Regrettably, the default character encoding used in Windows PowerShell is wildly inconsistent; the cross-platform PowerShell Core edition, as discussed in the previous section, has commendably put and end to this.

Note:

  • The following doesn't aspire to cover all standard cmdlets.

  • Googling cmdlet names to find their help topics now shows you the PowerShell Core version of the topics by default; use the version drop-down list above the list of topics on the left to switch to a Windows PowerShell version.

  • As of this writing, the documentation frequently incorrectly claims that ASCII is the default encoding in Windows PowerShell - see this GitHub docs issue.


Cmdlets that write:

Out-File and > / >> create "Unicode" - UTF-16LE - files by default - in which every ASCII-range character (too) is represented by 2 bytes - which notably differs from Set-Content / Add-Content (see next point); New-ModuleManifest and Export-CliXml also create UTF-16LE files.

Set-Content (and Add-Content if the file doesn't yet exist / is empty) uses ANSI encoding (the encoding specified by the active system locale's ANSI legacy code page, which PowerShell calls Default).

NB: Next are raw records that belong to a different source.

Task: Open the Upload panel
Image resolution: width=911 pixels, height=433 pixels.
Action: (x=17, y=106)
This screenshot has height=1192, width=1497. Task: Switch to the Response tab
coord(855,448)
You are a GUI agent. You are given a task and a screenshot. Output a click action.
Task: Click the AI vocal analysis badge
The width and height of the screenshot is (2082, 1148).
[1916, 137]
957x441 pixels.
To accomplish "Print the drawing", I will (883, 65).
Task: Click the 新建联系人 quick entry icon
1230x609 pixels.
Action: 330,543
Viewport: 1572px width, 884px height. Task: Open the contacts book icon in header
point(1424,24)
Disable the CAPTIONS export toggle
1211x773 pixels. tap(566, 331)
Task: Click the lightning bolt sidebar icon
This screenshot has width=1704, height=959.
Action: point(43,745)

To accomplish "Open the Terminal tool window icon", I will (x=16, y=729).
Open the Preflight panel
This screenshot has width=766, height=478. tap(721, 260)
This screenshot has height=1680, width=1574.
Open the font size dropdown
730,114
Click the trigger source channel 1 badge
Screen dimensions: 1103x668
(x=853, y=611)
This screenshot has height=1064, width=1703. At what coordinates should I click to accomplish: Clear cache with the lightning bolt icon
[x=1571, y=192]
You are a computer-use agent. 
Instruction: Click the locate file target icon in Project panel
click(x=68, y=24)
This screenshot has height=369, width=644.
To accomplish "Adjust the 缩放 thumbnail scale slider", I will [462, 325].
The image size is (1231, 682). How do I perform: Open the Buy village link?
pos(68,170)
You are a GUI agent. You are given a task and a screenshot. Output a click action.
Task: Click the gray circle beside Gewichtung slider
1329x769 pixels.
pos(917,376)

Export-Csv indeed creates ASCII files, as documented, but see the notes re -Append below.

Export-PSSession creates UTF-8 files with BOM by default.

New-Item -Type File -Value currently creates BOM-less(!) UTF-8.

The Send-MailMessage help topic also claims that ASCII encoding is the default - I have not personally verified that claim.

Re commands that append to an existing file:

>> / Out-File -Append make no attempt to match the encoding of a file's existing content. That is, they blindly apply their default encoding, unless instructed otherwise with -Encoding, which is not an option with >> (except indirectly in PSv5.1+, via $PSDefaultParameterValues, as shown above). In short: you must know the encoding of an existing file's content and append using that same encoding.

Add-Content is the laudable exception: in the absence of an explicit -Encoding argument, it detects the existing encoding and automatically applies it to the new content.Thanks, js2010. Note that in Windows PowerShell this means that it is ANSI encoding that is applied if the existing content has no BOM, whereas it is UTF-8 in PowerShell Core.

This inconsistency between Out-File -Append / >> and Add-Content, which also affects PowerShell Core, is discussed in this GitHub issue.

Export-Csv -Append partially matches the existing encoding: it blindly appends UTF-8 if the existing file's encoding is any of ASCII/UTF-8/ANSI, but correctly matches UTF-16LE and UTF-16BE.
To put it differently: in the absence of a BOM, Export-Csv -Append assumes UTF-8 is, whereas Add-Content assumes ANSI.


Cmdlets that read (encoding used in the absence of a BOM):

Get-Content and Import-PowerShellDataFile default to ANSI (Default), which is consistent with Set-Content.
ANSI is also what the PowerShell engine itself defaults to when it reads source code from files.

By contrast, Import-Csv, Import-CliXml and Select-String assume UTF-8 in the absence of a BOM.